**WHAT TO DO:**
**1.** According to the Prairies Premier League article, which two bodies jointly organize the league?
**2.** Duplicate the passage of the Prairies Premier League article from "Canadian soccer league founded" to "soccer league system.".
**3.** Condense the paragraph of the Prairies Premier League article that begins "The Prairies Premier League (PPL) is" into a short bulleted list of its main facts.

**SOURCE TEXT:**

⟨

Prairies Premier League
- Organising body: Manitoba Soccer Association Saskatchewan Soccer Association
- Founded: 2026
- First season: 2026
- Country: Canada
- Confederation: CONCACAF
- Number of clubs: 7
- Level on pyramid: 3
- Current champions: Thunder Bay Chill (men) Bonivital Flames (women) (2026)
- Website: https://pplsoccer.ca/
- Current: 2026 Prairies Premier League season

= Prairies Premier League =

Canadian soccer league founded in 2026

The Prairies Premier League (PPL) is a semi-professional men's and women's soccer league in the Canadian Prairies, featuring teams from Saskatchewan, Manitoba, and Northern Ontario. The league is organized jointly by the Manitoba Soccer Association and the Saskatchewan Soccer Association and is sanctioned by the Canadian Soccer Association as a third division pro–am league in the Canadian soccer league system.

⟩

**INFORMATION SHOWN:**

⟨

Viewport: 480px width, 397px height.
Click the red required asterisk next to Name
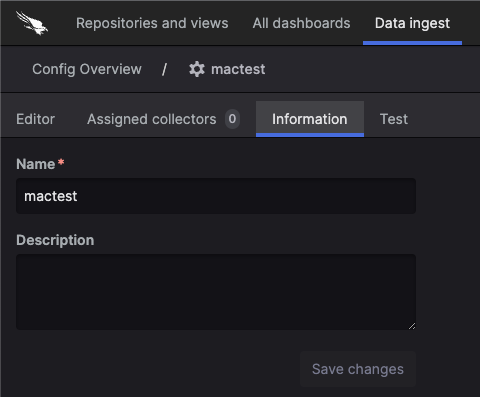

⟩

**RESPONSES PER TASK:**
**1.** The Manitoba Soccer Association and the Saskatchewan Soccer Association.

**2.**
Canadian soccer league founded in 2026

The Prairies Premier League (PPL) is a semi-professional men's and women's soccer league in the Canadian Prairies, featuring teams from Saskatchewan, Manitoba, and Northern Ontario. The league is organized jointly by the Manitoba Soccer Association and the Saskatchewan Soccer Association and is sanctioned by the Canadian Soccer Association as a third division pro–am league in the Canadian soccer league system.

**3.**
- Semi-professional men's and women's soccer league in the Canadian Prairies
- Teams from Saskatchewan, Manitoba, and Northern Ontario
- Organized jointly by the Manitoba Soccer Association and the Saskatchewan Soccer Association
- Sanctioned by the Canadian Soccer Association as a third-division pro–am league in the Canadian soccer league system